§ **Problem statement**
Turn the records below into a numbered list, from the line with "The height and width of the screenshot is (600, 531)." up to and including the line with "coordinates (2238, 1395).", and drop any blank lines.

Data records:
>>>>>

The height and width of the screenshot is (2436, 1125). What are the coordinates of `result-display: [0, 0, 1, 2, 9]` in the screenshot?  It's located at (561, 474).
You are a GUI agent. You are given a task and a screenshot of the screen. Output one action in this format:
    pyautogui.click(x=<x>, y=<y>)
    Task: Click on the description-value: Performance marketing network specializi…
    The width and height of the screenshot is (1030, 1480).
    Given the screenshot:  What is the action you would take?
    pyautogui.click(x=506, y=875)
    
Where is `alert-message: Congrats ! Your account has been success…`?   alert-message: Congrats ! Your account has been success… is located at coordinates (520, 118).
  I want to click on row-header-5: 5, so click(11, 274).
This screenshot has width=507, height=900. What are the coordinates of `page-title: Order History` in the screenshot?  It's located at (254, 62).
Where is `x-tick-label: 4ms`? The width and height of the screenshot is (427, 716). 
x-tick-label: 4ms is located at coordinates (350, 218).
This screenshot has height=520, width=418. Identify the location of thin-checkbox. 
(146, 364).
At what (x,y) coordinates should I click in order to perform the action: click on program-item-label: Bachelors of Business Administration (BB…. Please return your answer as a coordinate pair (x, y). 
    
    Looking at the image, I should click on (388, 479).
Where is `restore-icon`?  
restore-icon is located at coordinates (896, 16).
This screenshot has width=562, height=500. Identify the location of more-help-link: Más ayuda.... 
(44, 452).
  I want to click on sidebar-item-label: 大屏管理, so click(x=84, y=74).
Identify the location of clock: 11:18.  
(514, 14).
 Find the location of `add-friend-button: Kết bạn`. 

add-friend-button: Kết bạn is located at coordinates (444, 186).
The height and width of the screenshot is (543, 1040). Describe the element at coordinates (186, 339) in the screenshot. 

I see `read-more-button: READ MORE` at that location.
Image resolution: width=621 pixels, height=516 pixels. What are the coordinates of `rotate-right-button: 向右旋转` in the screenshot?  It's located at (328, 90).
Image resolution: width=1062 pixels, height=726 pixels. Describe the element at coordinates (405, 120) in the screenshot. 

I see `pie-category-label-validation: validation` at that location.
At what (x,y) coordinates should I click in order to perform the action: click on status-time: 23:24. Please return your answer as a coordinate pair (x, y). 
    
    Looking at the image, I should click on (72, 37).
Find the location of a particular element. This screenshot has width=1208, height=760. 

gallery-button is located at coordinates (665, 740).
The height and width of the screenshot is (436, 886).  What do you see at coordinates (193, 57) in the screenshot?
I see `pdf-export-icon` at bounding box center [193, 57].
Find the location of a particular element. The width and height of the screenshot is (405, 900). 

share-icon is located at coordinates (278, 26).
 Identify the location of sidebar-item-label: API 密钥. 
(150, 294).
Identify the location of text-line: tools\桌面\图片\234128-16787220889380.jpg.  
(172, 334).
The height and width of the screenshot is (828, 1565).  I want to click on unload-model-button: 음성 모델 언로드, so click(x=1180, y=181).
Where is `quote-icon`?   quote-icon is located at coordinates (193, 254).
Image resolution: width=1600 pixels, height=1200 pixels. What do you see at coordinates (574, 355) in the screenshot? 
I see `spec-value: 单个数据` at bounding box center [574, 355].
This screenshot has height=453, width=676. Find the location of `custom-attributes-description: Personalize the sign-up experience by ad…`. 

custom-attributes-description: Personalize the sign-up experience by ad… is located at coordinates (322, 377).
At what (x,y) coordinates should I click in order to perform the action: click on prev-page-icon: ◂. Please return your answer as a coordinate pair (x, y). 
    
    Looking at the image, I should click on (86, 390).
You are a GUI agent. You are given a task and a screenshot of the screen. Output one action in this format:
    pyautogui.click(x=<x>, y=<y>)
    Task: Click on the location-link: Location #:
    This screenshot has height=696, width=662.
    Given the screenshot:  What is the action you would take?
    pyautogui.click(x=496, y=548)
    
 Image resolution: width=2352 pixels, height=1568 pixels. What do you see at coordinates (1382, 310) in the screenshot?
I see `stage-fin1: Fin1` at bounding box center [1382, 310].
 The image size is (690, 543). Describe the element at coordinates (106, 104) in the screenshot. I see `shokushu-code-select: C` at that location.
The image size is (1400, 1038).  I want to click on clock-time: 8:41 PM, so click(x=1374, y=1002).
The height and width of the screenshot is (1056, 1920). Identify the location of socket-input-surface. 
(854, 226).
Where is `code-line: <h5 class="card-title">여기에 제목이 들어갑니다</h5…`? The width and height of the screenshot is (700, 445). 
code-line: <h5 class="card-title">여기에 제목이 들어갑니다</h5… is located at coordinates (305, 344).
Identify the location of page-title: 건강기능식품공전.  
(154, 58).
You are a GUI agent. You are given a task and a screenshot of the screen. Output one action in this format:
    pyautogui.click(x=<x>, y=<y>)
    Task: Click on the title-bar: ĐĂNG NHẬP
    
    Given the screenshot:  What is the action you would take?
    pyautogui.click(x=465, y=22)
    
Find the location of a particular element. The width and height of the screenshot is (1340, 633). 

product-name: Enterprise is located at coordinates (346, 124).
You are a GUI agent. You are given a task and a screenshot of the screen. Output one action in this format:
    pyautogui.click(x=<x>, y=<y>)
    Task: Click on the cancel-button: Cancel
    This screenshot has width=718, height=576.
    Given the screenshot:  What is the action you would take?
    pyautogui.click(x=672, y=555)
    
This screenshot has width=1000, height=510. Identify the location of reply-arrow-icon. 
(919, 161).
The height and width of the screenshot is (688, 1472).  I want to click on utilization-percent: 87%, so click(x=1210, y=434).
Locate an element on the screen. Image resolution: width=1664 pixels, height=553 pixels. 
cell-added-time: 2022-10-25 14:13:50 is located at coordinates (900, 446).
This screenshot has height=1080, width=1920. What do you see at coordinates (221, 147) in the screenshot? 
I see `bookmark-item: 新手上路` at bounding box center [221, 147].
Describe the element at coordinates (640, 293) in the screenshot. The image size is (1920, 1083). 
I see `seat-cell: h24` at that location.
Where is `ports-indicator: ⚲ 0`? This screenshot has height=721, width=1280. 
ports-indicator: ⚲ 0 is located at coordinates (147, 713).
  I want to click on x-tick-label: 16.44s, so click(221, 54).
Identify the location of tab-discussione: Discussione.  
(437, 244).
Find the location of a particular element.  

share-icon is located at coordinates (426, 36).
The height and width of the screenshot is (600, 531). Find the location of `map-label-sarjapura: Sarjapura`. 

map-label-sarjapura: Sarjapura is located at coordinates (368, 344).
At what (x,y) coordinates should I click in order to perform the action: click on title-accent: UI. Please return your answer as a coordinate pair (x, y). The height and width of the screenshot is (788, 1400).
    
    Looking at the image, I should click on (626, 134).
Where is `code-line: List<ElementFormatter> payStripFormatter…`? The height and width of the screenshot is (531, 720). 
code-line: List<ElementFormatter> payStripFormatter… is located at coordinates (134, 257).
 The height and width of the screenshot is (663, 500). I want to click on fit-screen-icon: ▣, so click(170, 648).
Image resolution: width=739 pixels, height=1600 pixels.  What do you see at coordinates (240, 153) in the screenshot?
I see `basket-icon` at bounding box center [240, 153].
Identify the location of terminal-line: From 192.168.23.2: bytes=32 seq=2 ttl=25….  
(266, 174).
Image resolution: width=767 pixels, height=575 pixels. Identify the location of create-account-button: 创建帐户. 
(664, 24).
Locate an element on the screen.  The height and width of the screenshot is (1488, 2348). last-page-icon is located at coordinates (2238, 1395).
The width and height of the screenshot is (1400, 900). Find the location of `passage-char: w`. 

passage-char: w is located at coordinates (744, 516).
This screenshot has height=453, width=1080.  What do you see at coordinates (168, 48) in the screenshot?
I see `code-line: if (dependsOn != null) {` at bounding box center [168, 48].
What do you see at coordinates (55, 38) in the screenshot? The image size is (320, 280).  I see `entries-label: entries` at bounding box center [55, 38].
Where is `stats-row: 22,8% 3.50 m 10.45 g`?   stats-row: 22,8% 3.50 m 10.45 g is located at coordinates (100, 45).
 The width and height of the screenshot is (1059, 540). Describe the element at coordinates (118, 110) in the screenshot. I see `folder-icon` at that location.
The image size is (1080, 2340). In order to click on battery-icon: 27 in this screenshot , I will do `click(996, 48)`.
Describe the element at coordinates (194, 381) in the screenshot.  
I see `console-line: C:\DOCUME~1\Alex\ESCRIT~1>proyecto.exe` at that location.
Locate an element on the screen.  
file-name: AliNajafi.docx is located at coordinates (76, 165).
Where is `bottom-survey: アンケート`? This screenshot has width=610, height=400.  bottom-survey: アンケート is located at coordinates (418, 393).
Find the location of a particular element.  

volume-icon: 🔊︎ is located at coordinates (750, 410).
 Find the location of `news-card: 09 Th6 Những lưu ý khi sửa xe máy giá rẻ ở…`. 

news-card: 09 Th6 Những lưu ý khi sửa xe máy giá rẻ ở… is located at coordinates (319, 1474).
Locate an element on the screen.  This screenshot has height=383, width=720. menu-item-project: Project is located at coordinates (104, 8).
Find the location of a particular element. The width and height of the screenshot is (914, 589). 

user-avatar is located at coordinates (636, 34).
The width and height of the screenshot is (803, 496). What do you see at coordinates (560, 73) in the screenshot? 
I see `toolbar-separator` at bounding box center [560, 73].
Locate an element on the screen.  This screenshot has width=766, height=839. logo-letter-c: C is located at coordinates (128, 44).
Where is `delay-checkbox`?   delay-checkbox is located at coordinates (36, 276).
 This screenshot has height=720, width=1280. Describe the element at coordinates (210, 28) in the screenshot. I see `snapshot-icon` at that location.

<<<<<

§ **Written response**
1. The height and width of the screenshot is (600, 531). Find the location of `map-label-sarjapura: Sarjapura`. 
2. map-label-sarjapura: Sarjapura is located at coordinates (368, 344).
3. At what (x,y) coordinates should I click in order to perform the action: click on title-accent: UI. Please return your answer as a coordinate pair (x, y). The height and width of the screenshot is (788, 1400).
4.     Looking at the image, I should click on (626, 134).
5. Where is `code-line: List<ElementFormatter> payStripFormatter…`? The height and width of the screenshot is (531, 720). 
6. code-line: List<ElementFormatter> payStripFormatter… is located at coordinates (134, 257).
7.  The height and width of the screenshot is (663, 500). I want to click on fit-screen-icon: ▣, so click(170, 648).
8. Image resolution: width=739 pixels, height=1600 pixels.  What do you see at coordinates (240, 153) in the screenshot?
9. I see `basket-icon` at bounding box center [240, 153].
10. Identify the location of terminal-line: From 192.168.23.2: bytes=32 seq=2 ttl=25….  
11. (266, 174).
12. Image resolution: width=767 pixels, height=575 pixels. Identify the location of create-account-button: 创建帐户. 
13. (664, 24).
14. Locate an element on the screen.  The height and width of the screenshot is (1488, 2348). last-page-icon is located at coordinates (2238, 1395).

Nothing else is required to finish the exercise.